Player Plan: One year and $12,516,746 remaining. Look to move, potentially as salary relief for a team with a big 2020-expiring bad deal they wouldn’t mind attaching something useful to to be free of while getting a useful player like Lin in return. Solomon Hill, for example.
June 29, 2017
Jeremy Lin
PG, 6’3, 200lbs, 28 years old, 7 years of experience
Seems at home in a pace-and-space system; give him a team of shooters to spot up around him and he'll find them (35.5% assist percentage) while still getting his own. Admittedly in a shortened season due to injury and ignoring the lazy defence that stats never cover well, this was nevertheless Lin's best year since Linsanity. It was notable how much the team struggled without him (1-27 stretch after he got injured; 11-12 stretch upon his return). Nonetheless, if a pick is there to be had, take it; the sign-vets-trade-vets-for-picks strategy might never work this well again.
Player Plan: Has a $12 million salary for next season, then an option for 2018/19 at $12,516,746. Shouldn’t think he would exercise the option, thus essentially making this the final year. Trade him so as to get something for him.
July 8, 2013
January 10, 2011
In some additional related bookkeeping, the reason for many of the players listed in the previous list was due to the NBA's contract guarantee date. All players on NBA rosters on or after January 10th have their contracts guaranteed for the remainder of the season (future seasons are unaffected); this also includes waivers. In-season waivers are 48 hours long and do not include weekends; therefore, with the 10th of January being a Monday, players had to be waived by close of business on Wednesday 5th in order to have cleared waivers before the deadline date.

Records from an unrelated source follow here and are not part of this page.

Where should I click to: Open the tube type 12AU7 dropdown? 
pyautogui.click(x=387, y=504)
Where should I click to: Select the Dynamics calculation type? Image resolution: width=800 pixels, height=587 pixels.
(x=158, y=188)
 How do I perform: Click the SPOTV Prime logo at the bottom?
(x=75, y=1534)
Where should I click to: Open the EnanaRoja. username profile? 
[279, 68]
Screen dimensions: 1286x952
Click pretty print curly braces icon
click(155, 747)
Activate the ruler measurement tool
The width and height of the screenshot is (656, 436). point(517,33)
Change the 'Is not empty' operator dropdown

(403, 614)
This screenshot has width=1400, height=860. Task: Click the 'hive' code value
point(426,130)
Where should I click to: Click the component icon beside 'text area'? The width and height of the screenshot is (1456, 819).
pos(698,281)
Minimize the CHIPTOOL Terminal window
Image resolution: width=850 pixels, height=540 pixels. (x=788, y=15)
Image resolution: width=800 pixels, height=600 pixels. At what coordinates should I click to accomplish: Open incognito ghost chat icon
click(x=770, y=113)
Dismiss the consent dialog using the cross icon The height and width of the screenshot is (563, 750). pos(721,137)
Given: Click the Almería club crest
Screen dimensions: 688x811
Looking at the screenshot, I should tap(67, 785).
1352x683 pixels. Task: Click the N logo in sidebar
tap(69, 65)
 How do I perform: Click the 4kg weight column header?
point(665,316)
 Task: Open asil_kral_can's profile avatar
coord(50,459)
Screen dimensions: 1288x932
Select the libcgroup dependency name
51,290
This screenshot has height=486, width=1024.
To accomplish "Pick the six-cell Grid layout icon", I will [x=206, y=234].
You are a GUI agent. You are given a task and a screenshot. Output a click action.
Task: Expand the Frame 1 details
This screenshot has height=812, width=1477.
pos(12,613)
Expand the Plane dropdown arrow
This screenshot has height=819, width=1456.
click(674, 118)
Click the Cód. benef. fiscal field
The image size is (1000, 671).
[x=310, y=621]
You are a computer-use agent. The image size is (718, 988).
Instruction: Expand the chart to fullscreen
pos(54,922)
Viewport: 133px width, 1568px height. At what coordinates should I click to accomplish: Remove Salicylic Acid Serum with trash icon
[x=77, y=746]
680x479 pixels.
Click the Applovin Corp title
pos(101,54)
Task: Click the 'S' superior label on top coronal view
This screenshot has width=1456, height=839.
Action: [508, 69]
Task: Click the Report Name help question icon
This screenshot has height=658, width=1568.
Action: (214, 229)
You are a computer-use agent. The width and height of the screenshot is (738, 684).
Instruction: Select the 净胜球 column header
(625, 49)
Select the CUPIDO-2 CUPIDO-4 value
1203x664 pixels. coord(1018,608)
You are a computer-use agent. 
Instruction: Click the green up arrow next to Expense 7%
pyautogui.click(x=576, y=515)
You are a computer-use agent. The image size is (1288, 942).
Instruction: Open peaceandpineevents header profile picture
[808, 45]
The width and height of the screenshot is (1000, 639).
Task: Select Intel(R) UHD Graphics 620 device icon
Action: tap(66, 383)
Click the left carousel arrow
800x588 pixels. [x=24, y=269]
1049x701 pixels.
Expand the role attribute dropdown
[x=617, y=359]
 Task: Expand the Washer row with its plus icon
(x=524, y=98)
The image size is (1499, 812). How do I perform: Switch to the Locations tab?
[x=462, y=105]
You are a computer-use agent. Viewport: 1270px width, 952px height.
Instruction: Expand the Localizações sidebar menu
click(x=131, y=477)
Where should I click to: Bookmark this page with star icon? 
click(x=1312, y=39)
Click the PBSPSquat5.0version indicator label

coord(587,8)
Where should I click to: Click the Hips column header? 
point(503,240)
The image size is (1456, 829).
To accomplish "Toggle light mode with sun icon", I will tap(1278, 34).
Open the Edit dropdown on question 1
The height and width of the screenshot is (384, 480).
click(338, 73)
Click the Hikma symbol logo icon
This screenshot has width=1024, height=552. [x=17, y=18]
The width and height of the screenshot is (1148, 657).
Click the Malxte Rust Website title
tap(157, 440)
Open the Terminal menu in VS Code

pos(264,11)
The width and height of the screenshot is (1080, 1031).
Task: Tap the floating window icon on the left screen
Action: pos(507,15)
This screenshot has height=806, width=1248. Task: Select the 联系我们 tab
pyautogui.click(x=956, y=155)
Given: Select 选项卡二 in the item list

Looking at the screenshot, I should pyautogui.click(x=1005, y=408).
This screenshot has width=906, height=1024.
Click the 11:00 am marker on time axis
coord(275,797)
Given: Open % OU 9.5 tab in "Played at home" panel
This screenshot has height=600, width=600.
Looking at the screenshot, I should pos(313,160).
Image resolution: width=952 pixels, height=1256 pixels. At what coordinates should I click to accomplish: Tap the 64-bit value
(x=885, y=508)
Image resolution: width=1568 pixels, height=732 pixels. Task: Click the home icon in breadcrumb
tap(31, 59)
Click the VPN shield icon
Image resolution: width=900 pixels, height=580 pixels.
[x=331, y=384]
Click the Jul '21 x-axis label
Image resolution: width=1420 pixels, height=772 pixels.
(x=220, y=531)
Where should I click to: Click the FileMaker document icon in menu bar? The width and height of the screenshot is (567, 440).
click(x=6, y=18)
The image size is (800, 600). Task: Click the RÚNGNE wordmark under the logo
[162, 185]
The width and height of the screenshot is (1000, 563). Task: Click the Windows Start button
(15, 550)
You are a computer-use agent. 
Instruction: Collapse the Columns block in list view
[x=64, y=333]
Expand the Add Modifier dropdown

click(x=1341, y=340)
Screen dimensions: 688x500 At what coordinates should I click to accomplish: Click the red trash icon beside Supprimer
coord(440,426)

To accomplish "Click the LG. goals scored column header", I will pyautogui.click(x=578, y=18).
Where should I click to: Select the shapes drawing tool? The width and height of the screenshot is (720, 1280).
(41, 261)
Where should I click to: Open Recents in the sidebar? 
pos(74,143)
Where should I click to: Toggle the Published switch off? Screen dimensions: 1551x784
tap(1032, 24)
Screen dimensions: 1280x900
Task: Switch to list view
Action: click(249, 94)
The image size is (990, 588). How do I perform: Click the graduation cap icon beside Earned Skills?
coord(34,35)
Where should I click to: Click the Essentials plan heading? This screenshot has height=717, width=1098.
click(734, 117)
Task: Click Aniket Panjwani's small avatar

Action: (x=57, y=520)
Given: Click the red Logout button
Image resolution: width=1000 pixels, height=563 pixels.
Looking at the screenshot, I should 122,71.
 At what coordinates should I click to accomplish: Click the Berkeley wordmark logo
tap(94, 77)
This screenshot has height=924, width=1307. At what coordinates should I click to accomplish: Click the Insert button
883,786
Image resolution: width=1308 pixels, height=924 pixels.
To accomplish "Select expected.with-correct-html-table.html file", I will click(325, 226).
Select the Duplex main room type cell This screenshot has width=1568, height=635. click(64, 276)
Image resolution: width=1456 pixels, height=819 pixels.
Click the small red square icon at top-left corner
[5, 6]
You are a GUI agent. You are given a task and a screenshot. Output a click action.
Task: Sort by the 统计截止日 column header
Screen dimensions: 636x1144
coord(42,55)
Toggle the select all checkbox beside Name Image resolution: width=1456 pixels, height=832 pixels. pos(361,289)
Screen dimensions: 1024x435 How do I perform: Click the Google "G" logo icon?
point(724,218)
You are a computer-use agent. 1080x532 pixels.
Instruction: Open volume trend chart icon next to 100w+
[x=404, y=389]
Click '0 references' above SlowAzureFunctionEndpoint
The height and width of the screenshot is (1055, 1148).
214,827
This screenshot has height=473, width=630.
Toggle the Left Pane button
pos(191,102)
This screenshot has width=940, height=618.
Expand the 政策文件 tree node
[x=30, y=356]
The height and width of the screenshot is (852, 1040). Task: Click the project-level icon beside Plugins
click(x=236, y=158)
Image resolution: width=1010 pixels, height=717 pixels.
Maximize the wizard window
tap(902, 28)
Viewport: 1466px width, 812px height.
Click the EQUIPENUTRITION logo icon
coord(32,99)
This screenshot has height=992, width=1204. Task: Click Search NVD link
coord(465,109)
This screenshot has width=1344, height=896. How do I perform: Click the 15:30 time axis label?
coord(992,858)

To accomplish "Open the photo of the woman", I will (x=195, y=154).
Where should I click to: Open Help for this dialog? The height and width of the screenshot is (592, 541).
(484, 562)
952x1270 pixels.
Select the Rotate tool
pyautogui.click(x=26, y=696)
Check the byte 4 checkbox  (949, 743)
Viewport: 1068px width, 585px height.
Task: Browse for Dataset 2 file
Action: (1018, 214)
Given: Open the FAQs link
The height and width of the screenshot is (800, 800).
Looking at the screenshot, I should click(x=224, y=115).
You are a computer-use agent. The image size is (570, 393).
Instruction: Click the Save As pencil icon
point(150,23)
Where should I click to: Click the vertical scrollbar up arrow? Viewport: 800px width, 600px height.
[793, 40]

Eleven players with not fully guaranteed contracts were waived in the hours before that deadline: Steve Novak, Damien Wilkins, Jarron Collins, John Lucas III, Ime Udoka, Lester Hudson, Ronald Dupree, Brian Skinner, Pops Mensah-Bonsu, Sundiata Gaines and Rodney Carney. Twenty seven unguaranteed players survived; Delonte West, Von Wafer, Brian Scalabrine, Samardo Samuels, Manny Harris, Alonzo Gee, Brian Cardinal, Melvin Ely, Gary Forbes, Jeremy Lin, Ish Smith, A.J. Price, Ike Diogu, Luc Richard Mbah A Moute, Ben Uzoh, Didier Ilunga-Mbenga, Shawne Williams, Malik Allen, Garret Siler, Patty Mills, Sean Marks, Darnell Jackson, Chris Quinn, Sonny Weems, Jeremy Evans, Cartier Martin and Hamady Ndiaye. Players with contracts who had already become guaranteed due to specific guarantee stipulations in their contracts were Sherron Collins, Derrick Brown, Josh McRoberts, Willie Warren, Derrick Caracter, Luther Head and Joey Dorsey.
September 28, 2010
The Warriors started early, nabbing Jeremy Lin after summer league ended to a contract that has $350,000 in guaranteed money. Since this represents almost 75% of his entire rookie year salary, you can safely assumed he's sticking around for the duration
July 10, 2010
Jeremy Lin
Lin's major strength is his scoring efficiency. As a 6'3 guard, he shot 52% last year as a first option player, which is pretty hard to imagine. But that's about it for the moment. He's an unathletic 6'3 score-first player who turns it over too much to be a point guard, who is too small and grounded to he a two guard, and who doesn't shoot from outside particularly well either. He defends fairly well, though, and neither is he timid. And if he can improve his ball-handling and jumpshot, there's enough guile there to override his physical tools. But shooting and dribble are prerequisite point guard skills for a reason.